WHAT IS REQUIRED — Please return exactly the line that contains "You are a computer-use" and every line after it, through the last line of the records below, with no pictures.

ENTRIES PROVIDED —
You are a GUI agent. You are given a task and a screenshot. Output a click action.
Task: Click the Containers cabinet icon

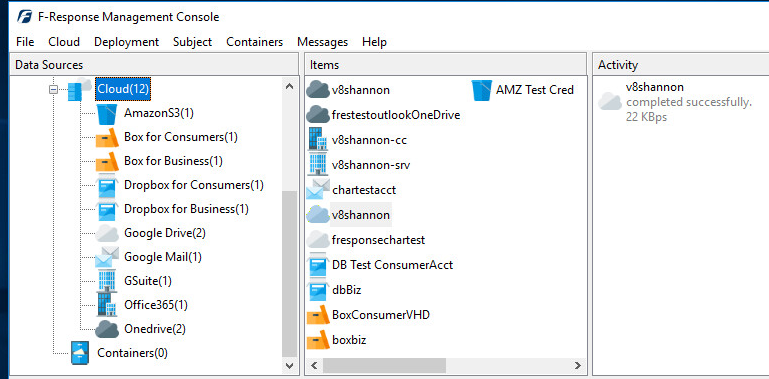[79, 353]
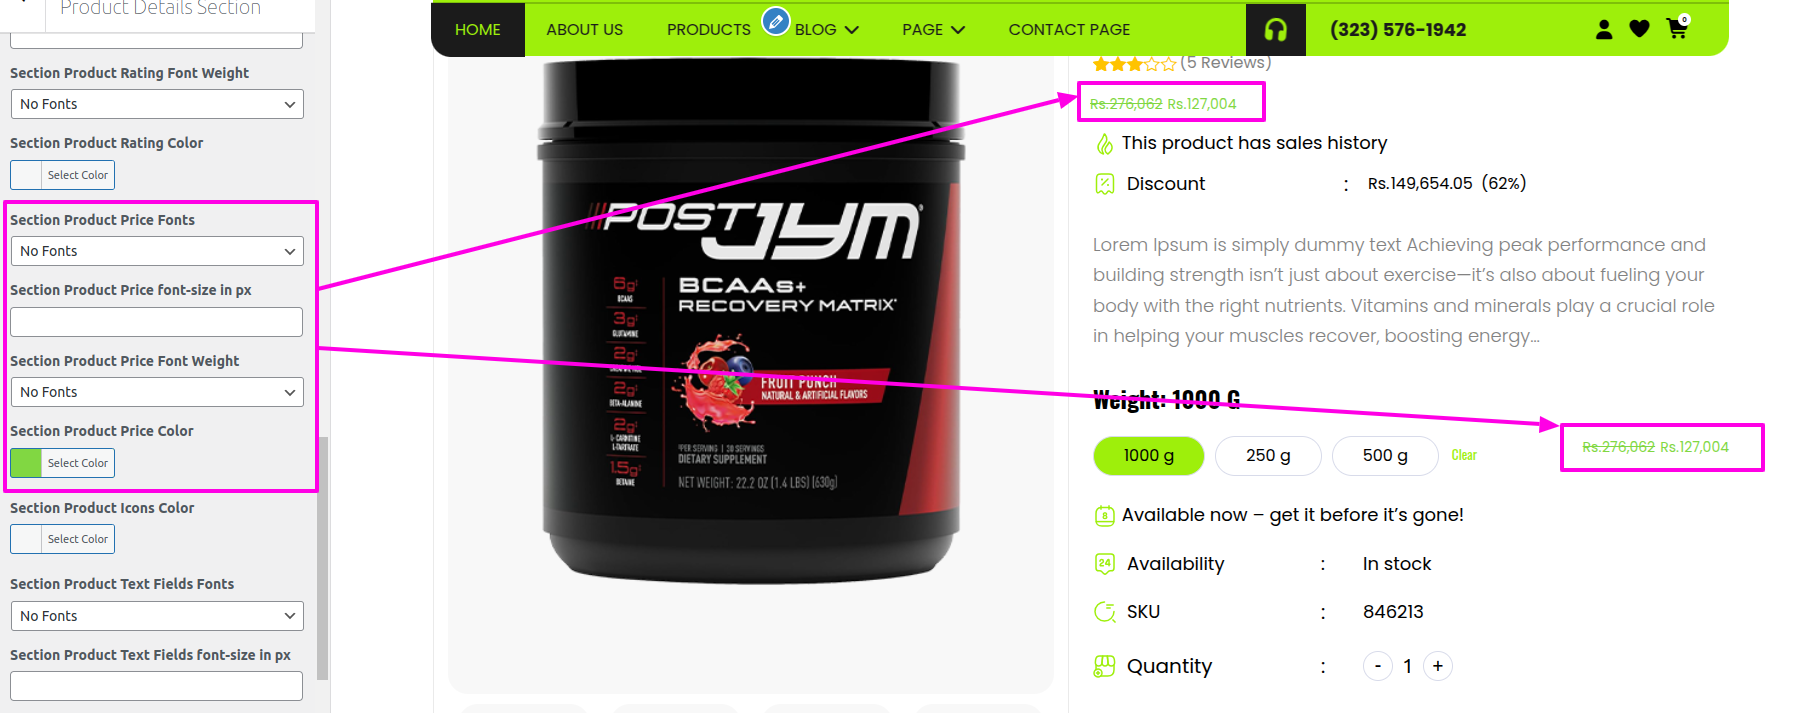This screenshot has height=713, width=1816.
Task: Open Section Product Price Font Weight dropdown
Action: (x=157, y=392)
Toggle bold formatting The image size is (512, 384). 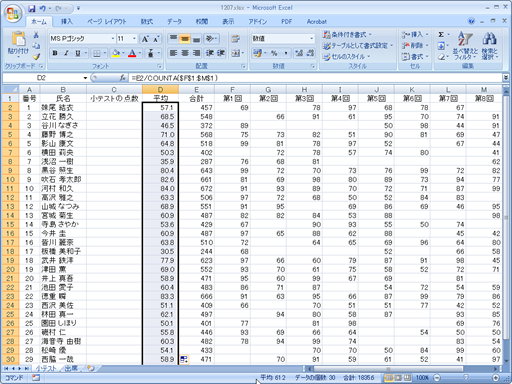coord(55,53)
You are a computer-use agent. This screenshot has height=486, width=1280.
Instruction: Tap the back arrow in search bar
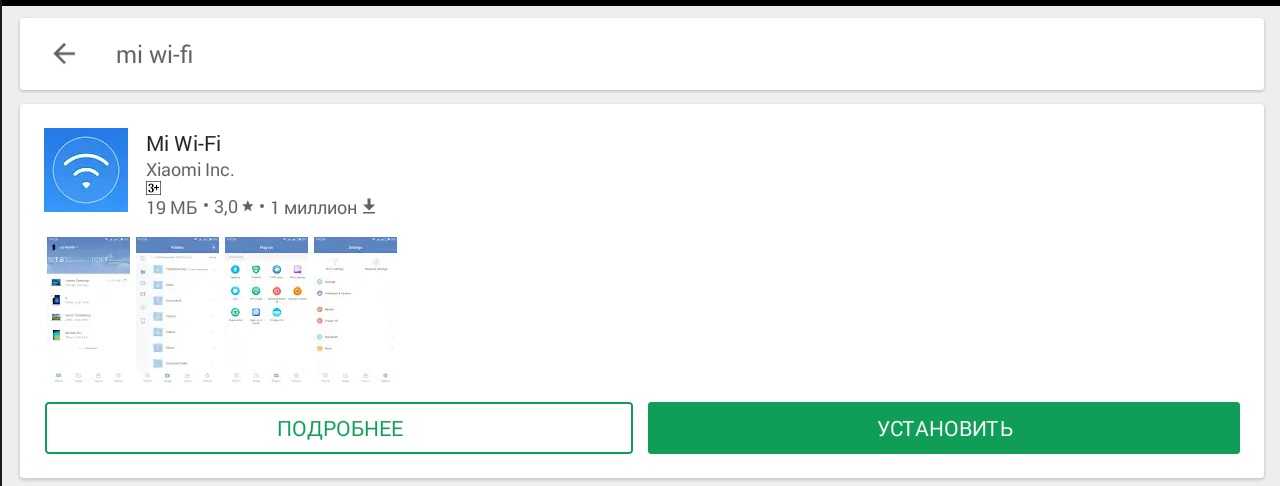[x=64, y=54]
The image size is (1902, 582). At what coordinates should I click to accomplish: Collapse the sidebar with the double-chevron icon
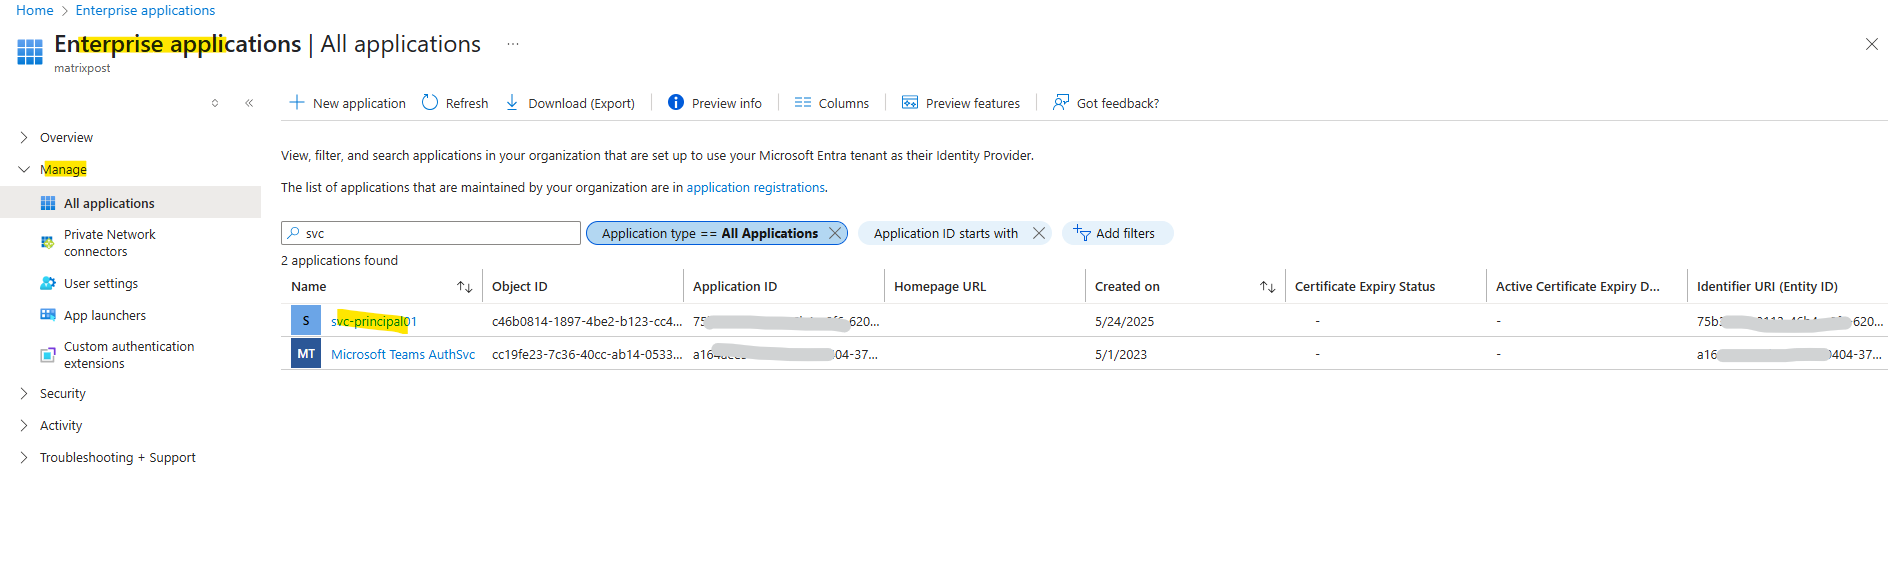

FINAL ANSWER —
You are a computer-use agent. This screenshot has height=486, width=1280.
Instruction: Tap the back arrow in search bar
[x=64, y=54]
The image size is (1902, 582). At what coordinates should I click to accomplish: Collapse the sidebar with the double-chevron icon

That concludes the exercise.